The big victory isn't something worthwhile like ending the occupations of Afghanistan and/or Iraq, warrantless wiretapping or the illegality of marijuana, which now that I think about it, Obama didn't do. It is getting somebody new to join the party.
Heilbrunn does go on to say this move brings the party of LBJ and Clinton closer to a filibuster proof majority in the Senate but mentions nothing about policy except for this curious bit about how Specter is concerned that the executive branch has too much power:
Specter's move was prefigured by his opposition to the Bush administration's aggrandizement of power. In the latest issue of the New York Review of Books, Specter has a lengthy and perspicuous essay titled "The Need to Roll Back Presidential Power Grabs." In it, Specter notes that he worries that Obama will rely on signing statements and on a "state secrets" privilege to stymie lawsuits "challenging controversial policies like warrantless wiretapping." But as a Democrat, he will likely have more influence in pushing legislation that would, in his words, allow "Congress and the courts to reassert themselves in the system of checks and balances."

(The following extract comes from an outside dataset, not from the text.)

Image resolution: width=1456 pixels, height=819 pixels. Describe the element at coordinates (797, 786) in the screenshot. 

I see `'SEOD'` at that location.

So Obama has scored a major accomplishment because now someone who opposes him on some not exactly unimportant matters will be in a stronger position. Makes sense.
And where will the other Democrats stand on the matter if Specter tries take power away from Obama and the Oval Office and give it to the other branches of government? Heilbrunn says nothing on this matter, not that you should look to him for wisdom. If the last year or so is any indication, Democrats don't look too kindly on those who oppose any aspect of Obama's agenda, so maybe they will eventually kick him out of their party.
(For the record, I have not read "The Need to Roll Back Presidential Power Grabs" (May 14) and I am doubtful that Specter will press the issue.)
This incident brings up a very intriguing possibility for the Republicans, or at least the Republicans who have a sense of humor. If all of the congressional elephants were to declare that in unison that they are joining the donkeys, it would be hillarious to see the netroots respond with glee. The defectors wouldn't even have to say they are changing their stance on any issue -Specter apparently hasn't. And when the Republicans rejoin their old party the following day, it will probably be just as funny to watch the coalition for change, or whatever they call themselves, react in disbelief.